Top of Data to use
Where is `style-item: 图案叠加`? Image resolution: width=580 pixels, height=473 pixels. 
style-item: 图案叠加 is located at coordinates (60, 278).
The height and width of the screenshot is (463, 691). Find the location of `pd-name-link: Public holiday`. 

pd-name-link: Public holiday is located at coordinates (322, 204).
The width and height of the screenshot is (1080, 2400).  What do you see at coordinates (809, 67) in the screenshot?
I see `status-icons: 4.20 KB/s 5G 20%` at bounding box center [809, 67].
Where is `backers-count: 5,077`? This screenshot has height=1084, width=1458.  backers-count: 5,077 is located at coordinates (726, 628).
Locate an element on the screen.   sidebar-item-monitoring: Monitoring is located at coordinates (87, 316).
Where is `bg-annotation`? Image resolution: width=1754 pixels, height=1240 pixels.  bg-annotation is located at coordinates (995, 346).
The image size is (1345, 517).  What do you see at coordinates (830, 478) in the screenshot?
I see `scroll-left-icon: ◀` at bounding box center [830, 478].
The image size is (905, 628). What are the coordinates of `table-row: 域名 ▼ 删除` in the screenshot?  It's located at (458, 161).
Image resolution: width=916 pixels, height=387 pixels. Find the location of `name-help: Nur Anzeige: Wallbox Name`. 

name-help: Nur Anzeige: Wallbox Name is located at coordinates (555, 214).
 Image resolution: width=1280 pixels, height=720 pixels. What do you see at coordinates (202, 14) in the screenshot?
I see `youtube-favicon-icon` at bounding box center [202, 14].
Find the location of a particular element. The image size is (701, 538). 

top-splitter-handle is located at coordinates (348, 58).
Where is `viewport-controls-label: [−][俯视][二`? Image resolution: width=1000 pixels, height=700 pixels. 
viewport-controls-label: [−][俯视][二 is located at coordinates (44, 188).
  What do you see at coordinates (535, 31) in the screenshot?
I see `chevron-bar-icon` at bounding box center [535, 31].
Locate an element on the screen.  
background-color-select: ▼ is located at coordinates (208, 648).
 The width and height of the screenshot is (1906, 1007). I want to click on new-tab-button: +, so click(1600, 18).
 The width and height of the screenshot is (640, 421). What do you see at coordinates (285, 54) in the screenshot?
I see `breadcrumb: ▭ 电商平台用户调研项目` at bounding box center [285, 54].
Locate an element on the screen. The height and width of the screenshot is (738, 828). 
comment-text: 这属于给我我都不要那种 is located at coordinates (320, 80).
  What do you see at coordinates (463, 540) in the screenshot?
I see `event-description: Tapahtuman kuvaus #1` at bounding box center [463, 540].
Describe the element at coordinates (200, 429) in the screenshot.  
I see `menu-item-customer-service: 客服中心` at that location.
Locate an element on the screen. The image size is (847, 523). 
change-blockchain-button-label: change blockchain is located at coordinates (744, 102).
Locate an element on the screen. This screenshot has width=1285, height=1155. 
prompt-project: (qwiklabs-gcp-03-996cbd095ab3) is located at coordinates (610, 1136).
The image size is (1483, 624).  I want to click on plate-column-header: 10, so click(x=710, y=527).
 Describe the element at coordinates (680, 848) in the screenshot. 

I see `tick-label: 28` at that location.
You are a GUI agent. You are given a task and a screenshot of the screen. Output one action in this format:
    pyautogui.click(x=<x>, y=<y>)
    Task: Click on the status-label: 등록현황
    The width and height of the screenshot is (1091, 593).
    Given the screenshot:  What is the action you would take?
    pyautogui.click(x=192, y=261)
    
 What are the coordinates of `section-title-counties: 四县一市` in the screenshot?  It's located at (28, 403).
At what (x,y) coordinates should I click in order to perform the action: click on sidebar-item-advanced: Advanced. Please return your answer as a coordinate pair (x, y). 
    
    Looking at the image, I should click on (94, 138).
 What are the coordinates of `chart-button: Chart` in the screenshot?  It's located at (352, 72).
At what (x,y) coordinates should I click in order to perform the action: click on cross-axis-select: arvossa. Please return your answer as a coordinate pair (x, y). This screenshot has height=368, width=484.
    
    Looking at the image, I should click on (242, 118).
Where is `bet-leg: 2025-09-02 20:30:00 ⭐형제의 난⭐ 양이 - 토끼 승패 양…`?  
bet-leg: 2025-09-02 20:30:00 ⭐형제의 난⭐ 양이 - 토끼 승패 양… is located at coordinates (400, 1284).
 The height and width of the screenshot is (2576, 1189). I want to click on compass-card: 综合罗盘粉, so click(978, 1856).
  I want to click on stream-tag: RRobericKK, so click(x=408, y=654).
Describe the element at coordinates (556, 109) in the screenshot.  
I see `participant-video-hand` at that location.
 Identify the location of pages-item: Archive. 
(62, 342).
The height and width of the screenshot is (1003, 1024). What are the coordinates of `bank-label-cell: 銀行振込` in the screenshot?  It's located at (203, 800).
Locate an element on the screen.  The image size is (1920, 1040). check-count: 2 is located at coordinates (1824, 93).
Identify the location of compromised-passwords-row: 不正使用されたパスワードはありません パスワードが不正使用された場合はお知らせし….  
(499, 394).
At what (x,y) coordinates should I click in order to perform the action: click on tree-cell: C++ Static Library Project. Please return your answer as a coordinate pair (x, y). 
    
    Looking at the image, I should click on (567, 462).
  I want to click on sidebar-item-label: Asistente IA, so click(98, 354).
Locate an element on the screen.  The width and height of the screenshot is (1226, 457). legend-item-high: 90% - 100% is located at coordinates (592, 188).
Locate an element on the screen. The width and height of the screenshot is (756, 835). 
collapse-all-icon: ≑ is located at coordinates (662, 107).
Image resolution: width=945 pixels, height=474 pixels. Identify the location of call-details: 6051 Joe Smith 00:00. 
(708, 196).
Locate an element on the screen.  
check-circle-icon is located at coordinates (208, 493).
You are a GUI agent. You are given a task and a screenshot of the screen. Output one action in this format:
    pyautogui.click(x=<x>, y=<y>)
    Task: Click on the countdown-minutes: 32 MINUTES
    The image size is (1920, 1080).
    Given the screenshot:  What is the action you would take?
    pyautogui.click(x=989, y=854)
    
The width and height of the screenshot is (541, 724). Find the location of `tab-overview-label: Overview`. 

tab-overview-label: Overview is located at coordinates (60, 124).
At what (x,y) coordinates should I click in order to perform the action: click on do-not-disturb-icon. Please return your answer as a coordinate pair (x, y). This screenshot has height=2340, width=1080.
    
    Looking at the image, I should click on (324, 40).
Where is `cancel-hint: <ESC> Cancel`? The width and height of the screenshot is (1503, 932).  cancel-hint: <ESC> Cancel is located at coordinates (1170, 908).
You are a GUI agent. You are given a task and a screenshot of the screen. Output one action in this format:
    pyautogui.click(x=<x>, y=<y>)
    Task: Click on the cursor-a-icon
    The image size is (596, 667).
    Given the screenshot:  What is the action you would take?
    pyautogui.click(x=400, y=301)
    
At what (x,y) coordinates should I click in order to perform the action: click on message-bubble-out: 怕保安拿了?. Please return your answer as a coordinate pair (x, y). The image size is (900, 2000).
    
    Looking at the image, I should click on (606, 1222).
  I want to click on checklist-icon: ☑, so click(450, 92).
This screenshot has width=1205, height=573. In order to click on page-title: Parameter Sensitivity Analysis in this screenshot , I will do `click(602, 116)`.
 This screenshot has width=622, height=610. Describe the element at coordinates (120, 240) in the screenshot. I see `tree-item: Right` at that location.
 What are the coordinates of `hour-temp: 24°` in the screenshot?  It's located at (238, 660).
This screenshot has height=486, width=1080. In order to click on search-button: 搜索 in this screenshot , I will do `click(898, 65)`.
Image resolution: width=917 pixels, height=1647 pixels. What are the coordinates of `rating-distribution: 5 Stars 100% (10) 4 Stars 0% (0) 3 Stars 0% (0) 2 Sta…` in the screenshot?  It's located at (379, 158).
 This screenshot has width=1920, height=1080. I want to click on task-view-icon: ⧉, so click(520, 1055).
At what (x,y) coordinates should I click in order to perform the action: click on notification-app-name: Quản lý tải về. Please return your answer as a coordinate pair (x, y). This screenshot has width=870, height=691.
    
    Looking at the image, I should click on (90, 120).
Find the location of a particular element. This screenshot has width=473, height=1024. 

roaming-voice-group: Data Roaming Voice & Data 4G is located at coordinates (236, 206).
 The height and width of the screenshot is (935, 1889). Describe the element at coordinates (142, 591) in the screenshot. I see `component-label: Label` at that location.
Bottom of Data to use
**About this exercise**:
Please copy out everything from the start of the material down to the line containing "center [809, 67].", including that line, keeping every character unchanged.

**Response to the task**:
Where is `style-item: 图案叠加`? Image resolution: width=580 pixels, height=473 pixels. 
style-item: 图案叠加 is located at coordinates (60, 278).
The height and width of the screenshot is (463, 691). Find the location of `pd-name-link: Public holiday`. 

pd-name-link: Public holiday is located at coordinates (322, 204).
The width and height of the screenshot is (1080, 2400).  What do you see at coordinates (809, 67) in the screenshot?
I see `status-icons: 4.20 KB/s 5G 20%` at bounding box center [809, 67].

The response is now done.